On Monday, 27 April, the Australian Competition and Consumer Commission (ACCC) handed down its Home Loan Price Inquiry interim report, which examines how the big four banks priced their mortgages between 1 January 2019 and 31 October 2019.
The federal Treasury backed the release of the report, stating that the findings “underline the importance of greater transparency and competition in the sector”.
ACCC chair Rod Sims said the report revealed the banks’ major motivators in not passing on savings to consumers, noting “the banks were attempting to shore up their profitability during a period of low interest rates”.
“It was their strong preference, after the RBA’s cuts, not to further reduce the rates customers were earning on some deposit products as they approached zero per cent.
He added that “the banks’ reluctance to cut these deposit rates led them to anticipate lower profits, which they aimed to recover by not always fully passing through cash rate cuts to their mortgage customers”.
Speaking on the latest episode of the What’s Making Headlines podcast, which aired on Facebook Live on 30 April 2020, Tom Panos and Phillip Tarrant addressed the report, saying there appears to be a disconnect still occurring when it comes to the banks and passing rates down to home loan customers.
“We’re in a downward rate environment, but that doesn’t necessarily mean that those savings, if you want to call them that, are getting passed onto borrowers,” Mr Tarrant said.
“So, you’re seeing a bit of a disconnect at the moment with people looking at their interest rates.

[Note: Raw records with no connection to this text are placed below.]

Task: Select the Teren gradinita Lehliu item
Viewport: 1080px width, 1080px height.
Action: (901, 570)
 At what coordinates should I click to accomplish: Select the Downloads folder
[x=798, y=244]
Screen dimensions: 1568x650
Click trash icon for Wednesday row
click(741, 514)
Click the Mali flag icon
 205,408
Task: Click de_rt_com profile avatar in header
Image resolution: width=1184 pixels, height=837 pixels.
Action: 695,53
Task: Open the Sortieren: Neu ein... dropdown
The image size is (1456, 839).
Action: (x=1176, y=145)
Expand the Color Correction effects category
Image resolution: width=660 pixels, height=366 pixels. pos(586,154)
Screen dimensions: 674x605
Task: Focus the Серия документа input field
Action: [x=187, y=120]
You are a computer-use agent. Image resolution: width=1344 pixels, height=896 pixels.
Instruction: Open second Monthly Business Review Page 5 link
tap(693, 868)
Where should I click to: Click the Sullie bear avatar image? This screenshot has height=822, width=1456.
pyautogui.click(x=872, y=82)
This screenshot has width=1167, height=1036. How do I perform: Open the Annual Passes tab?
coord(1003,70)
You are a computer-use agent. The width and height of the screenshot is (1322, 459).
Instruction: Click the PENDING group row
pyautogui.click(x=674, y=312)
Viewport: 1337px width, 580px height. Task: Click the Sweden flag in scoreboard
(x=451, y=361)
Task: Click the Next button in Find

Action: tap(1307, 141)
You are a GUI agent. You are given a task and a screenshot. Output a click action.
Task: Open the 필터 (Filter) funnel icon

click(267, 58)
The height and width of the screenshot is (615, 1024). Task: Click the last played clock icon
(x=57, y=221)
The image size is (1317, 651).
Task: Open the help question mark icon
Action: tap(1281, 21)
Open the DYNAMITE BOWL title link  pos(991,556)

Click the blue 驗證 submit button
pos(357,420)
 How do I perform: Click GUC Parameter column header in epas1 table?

Some people are getting some very sharp rates from some of the major lenders and also the second-tier lenders. But some other people, they’re a bit out of kilter with where their interest rates are right now because they’re not getting these rates passed on. This comes down to the complexity of costs of funds and margins within banks.
“It’s shaping the real estate markets, but it’s also shaping how investors and owner-occupiers are buying and selling real estate and getting the right access to finance at the right rate.
“…You’re going to see this moving forward, this growing gap between lenders and whether or not you can actually get yourself a really sharp interest rate.”
Mr Panos offered a similar sentiment, noting that referral relationships have become that much more paramount in the current climate.
“I’m beginning to realise the importance of having that close relationship with your mortgage broker or a close relationship with your banker,” he said.
“Realistically, if you hang around with your banker or your mortgage broker and they occasionally go to the sport games together, when there’s anything that’s of use, you’re going to be the first person that they call. That’s just a fact of life.
“I would say to anyone watching this right now that is an investor of real estate, don’t underestimate the role of the mortgage broker or the people that provide you the money.”